10.10.2014 09:25 |

Streit eskaliert

Debatte um Homosexuellen-Ehen spaltet Italien

In Italien eskaliert der Streit um in Ausland geschlossene Homosexuellen-Ehen, die von einigen Gemeinden in den Standesämtern registriert wurden. Der Mailänder Bürgermeister Giuliano Pisapia will jetzt sieben im Ausland verheiratete gleichgeschlechtliche Paare in das kommunale Register der Partnerschaften eintragen lassen. Dagegen wehrt sich Italiens Innenminister Angelino Alfano heftig.

Der Innenminister hat diese Woche die Annullierung der im Ausland geschlossenen Homosexuellen-Ehen verlangt, die in den Standesämtern einiger Gemeinden in Italien registriert wurden. In Italien gebe es kein verbrieftes Recht auf gleichgeschlechtliche Ehen. Daher könnten homosexuelle Paare nicht ins amtliche Eheregister eingetragen, auch wenn sie in einem anderen EU-Land geheiratet haben, in dem Homosexuellen-Ehen vorgesehen sind.

Der Fall sorgt für heftige Debatten in Italien. Der Turiner Bürgermeister Piero Fassino, Präsident des Gemeindeverbands ANCI, forderte ein Treffen mit Regierungschef Matteo Renzi, um den Fall zu regeln. Solidarisch mit Alfano erklärten sich dagegen katholische Familienverbände.

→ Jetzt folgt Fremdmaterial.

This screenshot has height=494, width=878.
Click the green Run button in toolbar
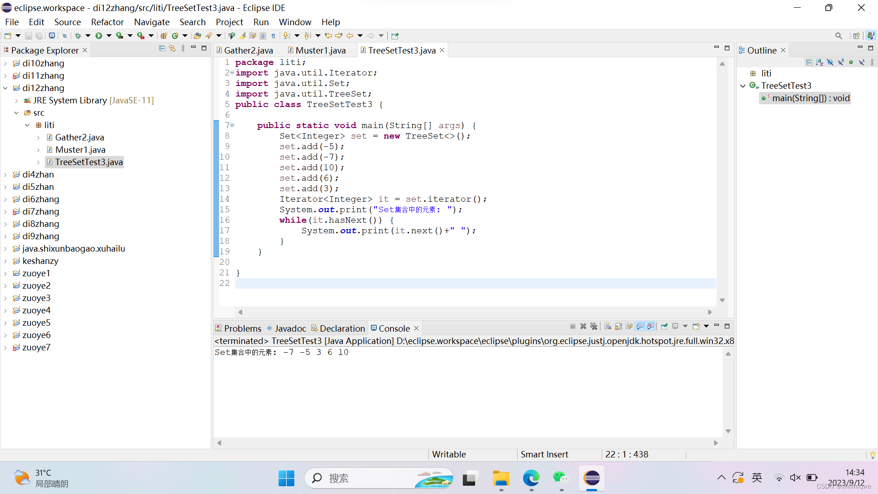click(x=98, y=36)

Homosexuelle Partnerschaften nicht anerkannt
In Italien werden gleichgeschlechtliche Partnerschaften vom Staat nicht anerkannt. Auch Kinder dürfen von homosexuellen Paaren nicht adoptiert werden - weder gemeinsam noch einer der beiden Partner das leibliche Kind des anderen. Allerdings werden die Rechte von Lesben und Schwulen immer wieder diskutiert.

Nachdem sich im November 2012 ein 15 Jahre alter Homosexueller das Leben genommen hatte, ging ein Aufschrei durch das Land. Umfragen zufolge würde die Mehrheit der Italiener die Anerkennung homosexueller Partnerschaften befürworten. Bisher scheiterten jedoch entsprechende Vorstöße der Politik - auch an der Ablehnung der katholischen Kirche.